PAGE TEXT:
How Conservatives Must Address the Issue of Income Inequality

October 28th, 2011 - 3:02 am

The problem today is a lack of confidence that opportunities still exist, and will be there in the future. The next election will be fought over these competing visions. Ryan points out that Obama “is barnstorming swing states, pushing a divisive message that pits one group of Americans against another on the basis of class.” As a result of this dishonest argument, Obama’s popularity is slowly rising. Meanwhile, the Republican nominees are fighting each other and leaving a void that Obama can fill. Republicans, following Ryan’s example, have to start addressing the serious problems Americans are facing. They must emphasize, as Ryan does, what has made us exceptional in the past, and then present a clear picture of how to get back on the path to prosperity.

As Ryan says: “We know all too well that too many Americans are hurting today.” It is in these periods, when times are tough, “when the pie is shrinking, when businesses are closing, and when workers are losing their jobs,” that the American idea is tested. To deal with these problems, President Obama engages in disingenuous arguments based on the concept of class warfare and the emphasis on egging on those in trouble to try and deal with their problems by squeezing the rich. As Ryan points out:

Nearly three years into his presidency, look at where we are now:

  • Petty and trivial? Just last week, the president told a crowd in North Carolina that Republicans are in favor of “dirtier air, dirtier water, and less people with health insurance.” Can you think of a pettier way to describe sincere disagreements between the two parties on regulation and health care?

ENTRIES:

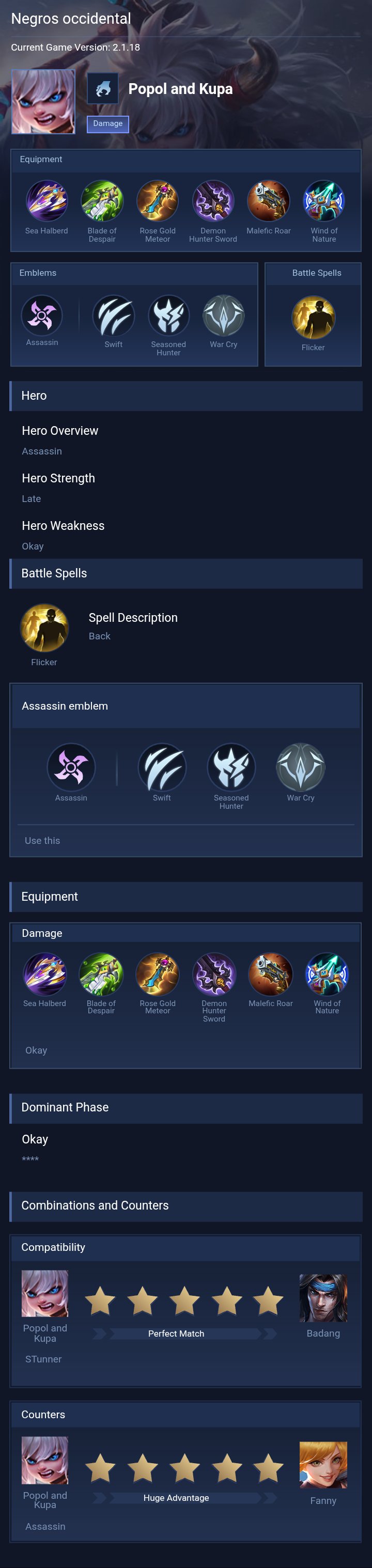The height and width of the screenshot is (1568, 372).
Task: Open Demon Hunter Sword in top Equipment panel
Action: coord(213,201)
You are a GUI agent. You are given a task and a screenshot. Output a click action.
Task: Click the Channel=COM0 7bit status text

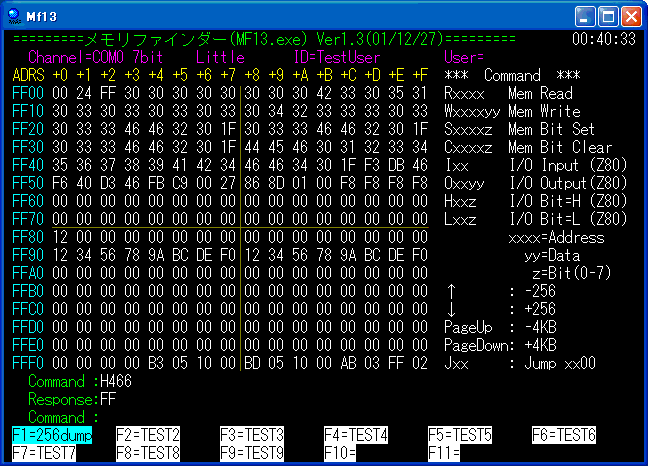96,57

TASK A: In the text on conservatives and income inequality, where does Ryan say Obama is barnstorming?
TASK B: Continue the text on how conservatives must address income inequality, picking up right after its last sentence.
The lines aren't needed for what comes next.

TASK OUTPUT A: Swing states.

TASK OUTPUT B:
  • Chronic avoidance of tough decisions? The president still has not put forward a credible plan to tackle the threat of ever-rising spending and debt, and it’s been over 900 days since his party passed a budget in the Senate.
  • A preference for scoring cheap political points instead of consensus-building? This is the same president who is currently campaigning against a do-nothing Congress, when in fact, the House of Representatives has passed over a dozen bills to help get the economy moving and deal with the debt, only to see the president’s party kill those bills in the do-nothing Senate.

The essence of the president’s approach, Ryan argues, is that “instead of working together where we agree, the president has opted for divisive rhetoric and the broken politics of the past. He is going from town to town, impugning the motives of Republicans, setting up straw men and scapegoats, and engaging in intellectually lazy arguments as he tries to build support for punitive tax hikes on job creators.”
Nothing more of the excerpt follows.